I *loved* Authenticity by Deidre Madden which I read last night, and it was a fantastic read which kept me occupied whilst my boyfriend watched the second part of the free DVD that came with the Tour de France magazine. I knew I'd regret treating him to that... (as an aside, I'm going to get some serious reading done during July as the t.v. will be taken over with TdF coverage...). Like Molly Fox's birthday, which has shot to recent acclaim with its Orange shortlisting, it was an intriguing read. It starts with one of the main protagonists, Julia, meeting a man on the verge of a nervous breakdown in a park one afternoon; she ends up keeping him company and escorting him back home. The rest of the book is about Julia, and her boyfriend Roderic, who are both artists, and Roderic's more conventional brother Dennis, and their lives and relationships (with flashback chapters to their childhood), as well as the character William, who Julia met in the park, and his family. It was certainly as good a read as Molly Fox because I was keen to find out what happened to everyone. And it was a good complement to reading An equal stillness at the beginning of the week, being about art and artists. I am surprised that Deidre Madden has not had more success until Molly Fox and will be interested to find out whether we see some reprints of her earlier work. It looks like my public library are ordering some of her backlist, and so I hope to read more of her in the future.

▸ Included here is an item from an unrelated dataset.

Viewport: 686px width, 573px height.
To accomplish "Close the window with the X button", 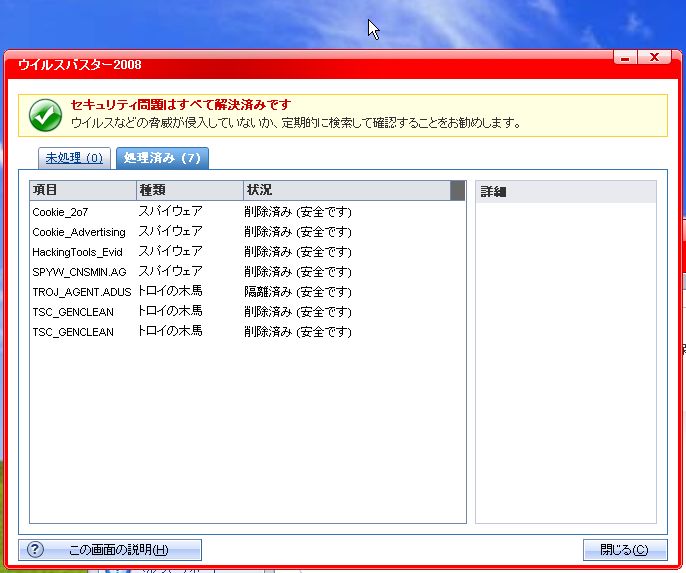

I also had time to start reading The Irish Country Doctor by Patrick Taylor which has just come out. I can't remember where I heard about this, but I thought it was actually an autobiography, so I was a bit surprised when it turned out to be a novel. I am sure that it must be based on personal experiences - it reads very much like James Herriot (similar style, only is a vet) or Gervase Phinn (similar style, only teaching). Nothing too literary or taxing, but a good entertaining read which I'm looking forward to carrying on with tonight.
I also (yes, insomnia hit again and I found myself up, eating madeira cake at about 1am for a few hours) flipped through Rachel Allen's Bake. At that time of night I can't focus on proper reading, even if I am awake, so magazines or recipe books tend to keep me company. I can look at the pictures and just flip idly. I was pretty disappointed by it actually. It's certainly not as a good a recipe book as Nigella's How to be a domestic goddess - there weren't any recipes that leapt out at me that I felt I really must bake now - and although there were more pictures than in Nigella, there seemed to be more of Rachel Allen than of the cakes and bakes.